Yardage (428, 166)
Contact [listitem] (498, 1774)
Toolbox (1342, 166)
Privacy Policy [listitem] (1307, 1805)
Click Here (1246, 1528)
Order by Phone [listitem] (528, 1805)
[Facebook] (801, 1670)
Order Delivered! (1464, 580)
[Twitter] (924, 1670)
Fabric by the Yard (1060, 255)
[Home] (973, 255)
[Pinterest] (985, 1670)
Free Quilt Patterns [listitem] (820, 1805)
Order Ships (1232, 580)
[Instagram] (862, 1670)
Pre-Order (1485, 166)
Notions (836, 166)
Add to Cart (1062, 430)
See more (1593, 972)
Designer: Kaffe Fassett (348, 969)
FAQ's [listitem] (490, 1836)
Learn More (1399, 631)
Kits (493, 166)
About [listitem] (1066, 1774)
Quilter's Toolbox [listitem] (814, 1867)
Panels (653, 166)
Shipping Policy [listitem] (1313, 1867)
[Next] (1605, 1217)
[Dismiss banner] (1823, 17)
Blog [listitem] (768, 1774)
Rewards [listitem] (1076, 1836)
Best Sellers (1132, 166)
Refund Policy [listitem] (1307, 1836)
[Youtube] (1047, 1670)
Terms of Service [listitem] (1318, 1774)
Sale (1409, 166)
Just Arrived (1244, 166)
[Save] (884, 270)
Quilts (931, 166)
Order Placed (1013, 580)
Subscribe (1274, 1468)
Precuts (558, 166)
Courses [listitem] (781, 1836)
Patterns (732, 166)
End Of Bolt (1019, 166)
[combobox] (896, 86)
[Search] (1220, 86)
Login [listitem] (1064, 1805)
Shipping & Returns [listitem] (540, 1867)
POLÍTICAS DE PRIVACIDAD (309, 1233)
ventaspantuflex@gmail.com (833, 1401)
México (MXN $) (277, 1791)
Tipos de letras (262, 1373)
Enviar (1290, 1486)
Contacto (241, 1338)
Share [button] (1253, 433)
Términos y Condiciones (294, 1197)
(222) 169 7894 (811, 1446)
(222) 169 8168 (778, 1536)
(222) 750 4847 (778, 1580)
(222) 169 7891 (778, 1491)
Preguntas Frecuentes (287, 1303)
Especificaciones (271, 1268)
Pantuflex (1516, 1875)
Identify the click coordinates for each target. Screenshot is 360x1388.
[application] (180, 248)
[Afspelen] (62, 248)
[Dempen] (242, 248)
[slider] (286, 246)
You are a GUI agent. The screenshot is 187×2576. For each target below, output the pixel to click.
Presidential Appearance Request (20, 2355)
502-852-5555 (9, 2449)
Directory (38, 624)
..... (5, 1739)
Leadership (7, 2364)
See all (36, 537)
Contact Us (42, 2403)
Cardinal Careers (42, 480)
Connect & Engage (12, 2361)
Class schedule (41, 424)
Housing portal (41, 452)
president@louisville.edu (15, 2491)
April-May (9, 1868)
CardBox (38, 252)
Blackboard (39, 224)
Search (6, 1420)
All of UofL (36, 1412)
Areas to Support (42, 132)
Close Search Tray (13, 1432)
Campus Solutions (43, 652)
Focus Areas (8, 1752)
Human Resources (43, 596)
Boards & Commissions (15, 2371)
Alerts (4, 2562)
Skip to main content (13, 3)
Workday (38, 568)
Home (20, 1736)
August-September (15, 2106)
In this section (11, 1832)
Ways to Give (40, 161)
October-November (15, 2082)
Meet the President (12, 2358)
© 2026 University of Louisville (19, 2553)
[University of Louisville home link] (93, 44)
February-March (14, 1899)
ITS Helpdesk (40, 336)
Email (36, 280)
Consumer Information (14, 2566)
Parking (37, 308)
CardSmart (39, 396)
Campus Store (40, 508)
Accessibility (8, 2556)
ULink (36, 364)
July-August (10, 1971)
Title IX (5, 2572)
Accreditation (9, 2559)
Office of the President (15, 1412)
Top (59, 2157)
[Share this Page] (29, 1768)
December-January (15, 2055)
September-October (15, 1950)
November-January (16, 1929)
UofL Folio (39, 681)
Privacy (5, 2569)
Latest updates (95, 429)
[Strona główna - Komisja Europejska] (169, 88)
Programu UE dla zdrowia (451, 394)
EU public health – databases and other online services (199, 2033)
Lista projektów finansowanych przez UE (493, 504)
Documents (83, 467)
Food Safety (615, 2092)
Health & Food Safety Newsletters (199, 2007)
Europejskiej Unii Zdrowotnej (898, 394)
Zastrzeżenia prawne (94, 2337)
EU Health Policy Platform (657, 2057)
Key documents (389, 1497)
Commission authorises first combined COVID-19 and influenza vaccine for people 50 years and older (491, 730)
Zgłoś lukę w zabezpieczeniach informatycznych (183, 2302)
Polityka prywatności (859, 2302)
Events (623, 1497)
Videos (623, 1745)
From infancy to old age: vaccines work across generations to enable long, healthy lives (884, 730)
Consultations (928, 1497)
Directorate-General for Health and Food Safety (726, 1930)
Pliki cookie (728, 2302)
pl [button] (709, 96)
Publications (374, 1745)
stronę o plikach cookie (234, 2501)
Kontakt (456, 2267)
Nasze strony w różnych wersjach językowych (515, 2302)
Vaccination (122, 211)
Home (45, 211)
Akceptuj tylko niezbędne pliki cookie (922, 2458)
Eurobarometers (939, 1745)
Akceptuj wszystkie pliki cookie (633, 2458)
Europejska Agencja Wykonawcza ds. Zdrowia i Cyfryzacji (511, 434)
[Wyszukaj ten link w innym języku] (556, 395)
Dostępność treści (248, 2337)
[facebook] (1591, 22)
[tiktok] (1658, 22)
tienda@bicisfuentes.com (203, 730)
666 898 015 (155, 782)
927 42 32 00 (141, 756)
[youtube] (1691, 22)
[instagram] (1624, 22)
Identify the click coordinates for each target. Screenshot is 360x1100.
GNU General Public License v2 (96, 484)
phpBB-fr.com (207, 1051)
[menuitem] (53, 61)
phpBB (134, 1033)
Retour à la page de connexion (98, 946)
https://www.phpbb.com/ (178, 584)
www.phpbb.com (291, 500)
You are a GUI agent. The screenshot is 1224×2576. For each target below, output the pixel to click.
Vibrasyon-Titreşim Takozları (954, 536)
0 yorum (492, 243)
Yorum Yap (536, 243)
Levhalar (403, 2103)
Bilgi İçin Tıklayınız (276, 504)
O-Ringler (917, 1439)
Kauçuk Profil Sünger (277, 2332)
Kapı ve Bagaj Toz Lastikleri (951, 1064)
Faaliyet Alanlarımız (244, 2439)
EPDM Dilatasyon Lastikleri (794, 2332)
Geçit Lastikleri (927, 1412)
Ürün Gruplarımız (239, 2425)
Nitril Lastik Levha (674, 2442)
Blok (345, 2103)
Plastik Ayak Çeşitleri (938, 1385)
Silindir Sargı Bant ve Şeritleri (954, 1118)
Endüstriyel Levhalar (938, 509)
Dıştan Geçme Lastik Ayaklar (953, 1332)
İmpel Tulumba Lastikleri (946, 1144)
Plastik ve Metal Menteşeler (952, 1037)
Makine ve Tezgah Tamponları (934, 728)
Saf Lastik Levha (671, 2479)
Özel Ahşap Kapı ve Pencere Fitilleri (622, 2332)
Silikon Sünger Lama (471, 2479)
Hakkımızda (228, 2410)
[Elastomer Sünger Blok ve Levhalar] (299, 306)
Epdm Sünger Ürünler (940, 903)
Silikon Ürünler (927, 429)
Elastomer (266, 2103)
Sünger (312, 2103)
• • •
* What is needed: Working from the material above, restate word for word the lines between the line with "Best Sellers (1132, 166)" and the line with "Patterns (732, 166)", both included, and only those.

* Finished exercise:
Best Sellers (1132, 166)
Refund Policy [listitem] (1307, 1836)
[Youtube] (1047, 1670)
Terms of Service [listitem] (1318, 1774)
Sale (1409, 166)
Just Arrived (1244, 166)
[Save] (884, 270)
Quilts (931, 166)
Order Placed (1013, 580)
Subscribe (1274, 1468)
Precuts (558, 166)
Courses [listitem] (781, 1836)
Patterns (732, 166)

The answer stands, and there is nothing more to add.